O perfil do consumidor brasileiro mudou e com ele também mudaram as estratégias das empresas, que começaram a enxergar oportunidades no direcionamento de produtos e serviços para esse novo cliente. Mas só isso não basta, De acordo com Emilio Augusto Vieira - Pitico, diretor de crédito e cobrança da Marisa, é preciso inovar, adaptar os modelos de análise de crédito a um mercado que é radicalmente diferente do quer era no passado.Hoje o crédito é indispensável para criação e circulação de riqueza. Segundo dados divulgados pelo Banco Central o estoque de crédito no Brasil cresceu 2,3% em dezembro do ano passado, representando 49,1% do Produto Interno Bruto (PIB). “Há alguns anos atrás, para classificar as classes sociais tínhamos uma pirâmide, agora não mais, pois a classe A aumentou e principalmente a classe C. Por isso, não dá mais para trabalhar com o conceito antigo, porque tudo que é velho não inova. E se as empresas insistirem em continuar com esse mesmo modelo, o problema de inadimplência irá aumentar”, acredita Pitico.
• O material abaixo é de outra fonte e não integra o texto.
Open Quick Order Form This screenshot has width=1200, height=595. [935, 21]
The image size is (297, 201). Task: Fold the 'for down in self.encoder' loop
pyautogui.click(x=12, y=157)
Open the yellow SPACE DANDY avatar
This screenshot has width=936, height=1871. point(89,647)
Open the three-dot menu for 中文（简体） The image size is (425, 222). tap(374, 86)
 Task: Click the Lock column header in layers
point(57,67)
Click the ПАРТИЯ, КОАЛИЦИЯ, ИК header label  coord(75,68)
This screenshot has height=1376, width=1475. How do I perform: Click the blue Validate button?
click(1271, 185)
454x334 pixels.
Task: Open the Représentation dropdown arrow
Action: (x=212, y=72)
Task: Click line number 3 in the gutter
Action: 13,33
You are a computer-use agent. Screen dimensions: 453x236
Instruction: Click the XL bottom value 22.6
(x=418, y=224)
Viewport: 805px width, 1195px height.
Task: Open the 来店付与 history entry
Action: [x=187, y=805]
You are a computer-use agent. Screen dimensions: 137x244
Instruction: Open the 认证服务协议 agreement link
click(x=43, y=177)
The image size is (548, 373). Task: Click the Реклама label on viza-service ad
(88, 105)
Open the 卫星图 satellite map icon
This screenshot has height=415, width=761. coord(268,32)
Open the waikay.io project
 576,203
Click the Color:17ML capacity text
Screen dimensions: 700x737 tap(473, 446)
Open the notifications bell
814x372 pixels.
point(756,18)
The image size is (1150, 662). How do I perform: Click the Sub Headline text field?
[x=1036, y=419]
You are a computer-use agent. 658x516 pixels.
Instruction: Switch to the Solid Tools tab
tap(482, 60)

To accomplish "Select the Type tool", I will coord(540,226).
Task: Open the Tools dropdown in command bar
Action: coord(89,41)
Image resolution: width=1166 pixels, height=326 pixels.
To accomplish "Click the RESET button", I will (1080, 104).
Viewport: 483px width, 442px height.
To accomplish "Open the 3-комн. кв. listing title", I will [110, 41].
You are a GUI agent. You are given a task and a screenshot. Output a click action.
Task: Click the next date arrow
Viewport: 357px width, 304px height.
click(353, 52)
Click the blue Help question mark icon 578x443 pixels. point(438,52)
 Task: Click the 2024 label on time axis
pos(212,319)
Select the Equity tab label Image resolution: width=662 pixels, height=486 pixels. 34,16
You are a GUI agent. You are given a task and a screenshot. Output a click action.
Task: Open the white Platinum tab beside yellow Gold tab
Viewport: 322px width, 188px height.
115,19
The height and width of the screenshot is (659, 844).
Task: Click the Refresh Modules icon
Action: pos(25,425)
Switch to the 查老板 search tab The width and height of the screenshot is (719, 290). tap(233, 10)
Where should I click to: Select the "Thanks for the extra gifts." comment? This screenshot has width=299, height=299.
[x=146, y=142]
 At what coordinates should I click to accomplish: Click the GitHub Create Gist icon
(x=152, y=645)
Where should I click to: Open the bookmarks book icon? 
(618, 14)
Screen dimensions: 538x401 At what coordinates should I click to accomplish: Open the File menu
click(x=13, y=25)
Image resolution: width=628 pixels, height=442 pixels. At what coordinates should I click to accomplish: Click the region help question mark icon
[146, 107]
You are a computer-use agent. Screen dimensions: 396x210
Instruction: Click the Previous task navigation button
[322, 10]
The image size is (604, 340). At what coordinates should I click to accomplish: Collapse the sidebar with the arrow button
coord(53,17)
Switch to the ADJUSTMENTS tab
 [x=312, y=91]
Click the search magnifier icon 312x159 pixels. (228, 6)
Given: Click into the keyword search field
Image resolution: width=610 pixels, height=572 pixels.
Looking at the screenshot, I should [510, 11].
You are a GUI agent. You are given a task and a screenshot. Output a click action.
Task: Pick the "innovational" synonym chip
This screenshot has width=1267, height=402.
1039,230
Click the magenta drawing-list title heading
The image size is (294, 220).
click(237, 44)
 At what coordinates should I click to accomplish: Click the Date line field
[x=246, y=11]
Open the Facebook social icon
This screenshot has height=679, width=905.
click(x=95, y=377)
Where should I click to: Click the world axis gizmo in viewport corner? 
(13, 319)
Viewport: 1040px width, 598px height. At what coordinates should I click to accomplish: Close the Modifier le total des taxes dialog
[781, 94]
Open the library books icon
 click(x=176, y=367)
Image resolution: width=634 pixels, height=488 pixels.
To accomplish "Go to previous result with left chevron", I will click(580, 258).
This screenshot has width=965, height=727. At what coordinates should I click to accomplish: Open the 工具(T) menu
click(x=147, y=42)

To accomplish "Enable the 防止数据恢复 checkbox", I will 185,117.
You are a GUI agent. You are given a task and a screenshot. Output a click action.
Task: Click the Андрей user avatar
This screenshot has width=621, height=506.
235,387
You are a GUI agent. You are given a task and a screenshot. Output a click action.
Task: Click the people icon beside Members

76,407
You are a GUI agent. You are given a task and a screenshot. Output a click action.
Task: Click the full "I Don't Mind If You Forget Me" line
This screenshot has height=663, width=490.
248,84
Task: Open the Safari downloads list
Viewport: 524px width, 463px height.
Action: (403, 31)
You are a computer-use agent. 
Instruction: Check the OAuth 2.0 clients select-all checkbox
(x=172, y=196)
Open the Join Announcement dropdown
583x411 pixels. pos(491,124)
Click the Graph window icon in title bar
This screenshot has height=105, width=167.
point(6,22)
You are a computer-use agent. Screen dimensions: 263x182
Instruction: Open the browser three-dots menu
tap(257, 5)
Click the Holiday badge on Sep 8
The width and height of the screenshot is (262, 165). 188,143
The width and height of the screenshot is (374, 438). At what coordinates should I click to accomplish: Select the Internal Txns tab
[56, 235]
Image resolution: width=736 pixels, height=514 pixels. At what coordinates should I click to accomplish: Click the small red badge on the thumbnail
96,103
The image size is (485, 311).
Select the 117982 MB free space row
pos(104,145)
Para colocar em prática tais mudanças o executivo afirma que é preciso conhecer o seu cliente, para saber de que forma o modelo de negócio da empresa poderá ajudar esse consumidor. Além disso, é preciso agregar produtos de parceiros nos seus produtos para fidelização e o limite não pode ser baseado no score de cada cliente. “Antes de conceder o crédito precisamos saber qual o poder de pagamento dele, para depois oferecer algo que vá de acordo com seus anseios. Se fizermos isso teremos um resultado melhor e a redução de inadimplência será muito forte e ampla”, diz Pitico.
Mas para que a empresa obtenha ainda mais sucesso é preciso ir além. DE acordo com o executivo é essencial disponibilizar aos clientes todos os meios de pagamentos, seja para compra ou quitação de uma dívida; ter um software moderno que se enquadre ao modelo atual de negócio; e é fundamental capacitar a equipe de profissionais. “Seguindo essas dicas, o sucesso do negócio é garantido”, garante.